Open Bug 1696095 Opened 3 years ago Updated 2 years ago

Wikipedia SSO auto-login broken by state partitioning

Categories

(Core :: Privacy: Anti-Tracking, defect, P3)

Firefox 86
defect

Tracking

()

People

(Reporter: mozbugs, Unassigned)

References

(Blocks 1 open bug)

Details

User Agent: Mozilla/5.0 (X11; Ubuntu; Linux x86_64; rv:86.0) Gecko/20100101 Firefox/86.0

Steps to reproduce:

I am filing a bug about a site broken by the new storage access policies as advised by the section "report broken sites" on https://developer.mozilla.org/en-US/docs/Mozilla/Firefox/Privacy/Storage_access_policy#storage_access_grants

  • Log in to meta.wikimedia.org using your Wikipedia password
  • Network log shows three-stage session creation with most of our 2LDs including wikipedia.org, using 1x1 images. For example meta.wikimedia.org requests en.wikipedia.org/.../start, which then redirects to login.wikimedia.org/.../checkLoggedIn, which then redirects to en.wikipedia.org/.../createSession, but the third request does not send cookies which were set in the Set-Cookie headers of the first request.
  • Go to en.wikipedia.org, observe you are not logged in, due to the lack of session cookies set by the meta.wikimedia.org origin.
  • Click "log in". This initiates an explicit, scripted handshake with login.wikimedia.org. However the previously stored cookies for login.wikimedia.org are not sent with this request, and so automatic login is impossible.

Actual results:

As described above.

Expected results:

Please whitelist the following domains for legacy first-party cookie sharing:

  • wikipedia.org
  • wikimedia.org
  • wiktionary.org
  • wikibooks.org
  • wikiquote.org
  • wikisource.org
  • wikinews.org
  • wikiversity.org
  • mediawiki.org
  • wikivoyage.org

Please advise on the correct way forward for rearchitecting our SSO system.

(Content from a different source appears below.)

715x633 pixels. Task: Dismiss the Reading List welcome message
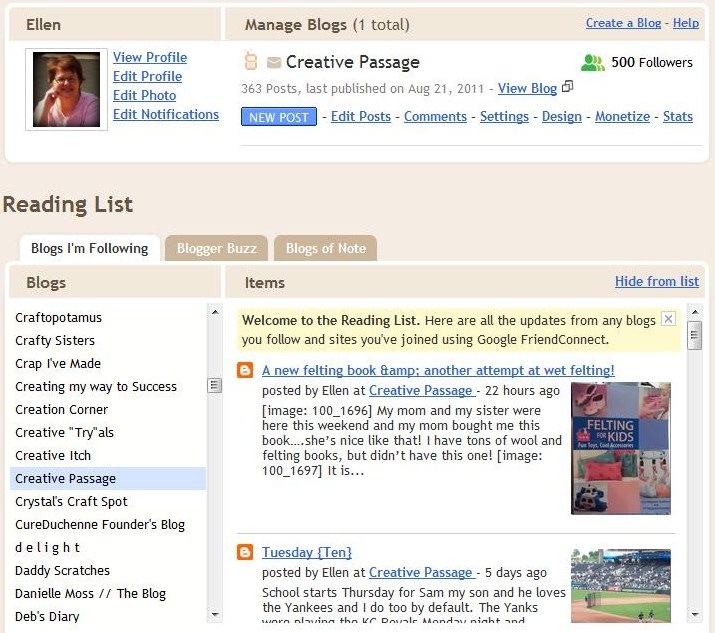(668, 319)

Is it necessary for the user to interact with an iframe served by the central domain every time they wish to log in to a new registrable domain, as would seem to be implied by the requirement that requestStorageAccess() be initiated by a "user gesture", as documented at https://developer.mozilla.org/en-US/docs/Web/API/Document/requestStorageAccess ?

The Bugbug bot thinks this bug should belong to the 'Core::DOM: Security' component, and is moving the bug to that component. Please revert this change in case you think the bot is wrong.

Component: Untriaged → DOM: Security
Product: Firefox → Core
Component: DOM: Security → Privacy: Anti-Tracking

Hey, thank you for reaching out.

So, to be clear, in your case "broken" means that there is no automatic sharing of credentials across different domains, but otherwise logins on the individual sites with the same credentials work fine?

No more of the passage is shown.